Now, whatever the theme, setting, and plot of a book, the really important thing is the character(s) who carry it out. And I tell you what: few people do better characters than Byatt does. Her people are remarkably multi-faceted, complex, interesting, and _real_. She knows what artists are like, and captures a range of them—the central egotism and ruthlessness of character that makes a good one, the helplessness of a failed artist, the mutual jealousy between the commercially successful and the unsuccessful but “pure” artist.

The story—or stories; there are many of them—center on an unorthodox family and its friends. [ ] is a writer—a very successful writer, whose huge family provides her with both impetus and material. The “children’s book” of the title refers not to a single book, but to the private stories—one for each child—that she maintains in notebooks, adding to each one as inspiration comes. The way in which love works—supportive, exploitative, pragmatic, idealistic, romantic, familial, jealousy, selflessness, free love, marriage—is at the core of the novel (as it is at the core of most great books).

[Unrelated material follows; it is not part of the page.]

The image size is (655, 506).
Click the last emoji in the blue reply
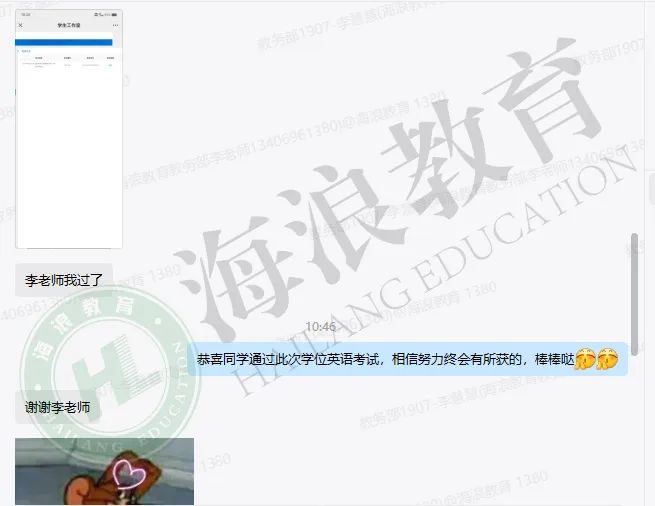(607, 359)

At the same time, it’s a wonderful exploration and dissection of a society—the British middle-class—in a time of intellectual ferment and unprecedented political change. AND written with an exquisite eye for detail and tremendous lyrical energy. Here’s a brief excerpt of the text:

Copyright 2009 A.S. Byatt

“ Hedda lay in the long grass, with her skirt rucked up above her knickers, and her lengthening brown legs stretched out. She was fortunate not to have hay fever, as Phyllis did. She was not exactly reading _The Golden Age_. I am a snake in the grass, she thought, a secret snake. Violet was sitting on the roughly mown grass in the orchard, at some distance, in a low wicker armchair, sewing. Hedda spent a lot of time spying on Violet, as a revenge for the fact that Violet spied on her, going through her private drawers and notebooks. Hedda, like Phyllis, was perpetually agitated by being left out of the group of older children, Tom and Dorothy, Charles and Griselda, and now Geraint. But whereas Phyllis was plaintive, Hedda was enraged. She was the traitor in all tales of chivalry and in myths. She was Vivien, she was Morgan Le Fay, she was Loki. She despised the cow-eyed and the gentle, Elaine the lily maid, faithful Psyche, Baldur’s weeping wife, Nanna. She was a detective, who saw through appearances. No one was as nice as they seemed, was her rule of judging characters. She was the darkest of the children, with long black hair and very solid black brows, drawn in a frown more often than not, and long, black lashes which in themselves were beautiful, especially when she was asleep. She had no one to talk to about her investigations. Phyllis was an idiot. Florian was a baby. She had had hopes of Pomona, but Pomona was an idiot, too, of the same kind as Phyllis. Dorothy was who she hated, because she was older, and in the way, and got things Hedda didn’t get. And because she had Griselda, and they were together, and Hedda had no one. But Dorothy didn’t know what Hedda knew, or partly knew. “

Much as I love series, with the possibilities of ever-evolving characters and the charm of renewed acquaintance, I love one-of-a-kind treasures like this just as much. Highly engrossing, highly recommended!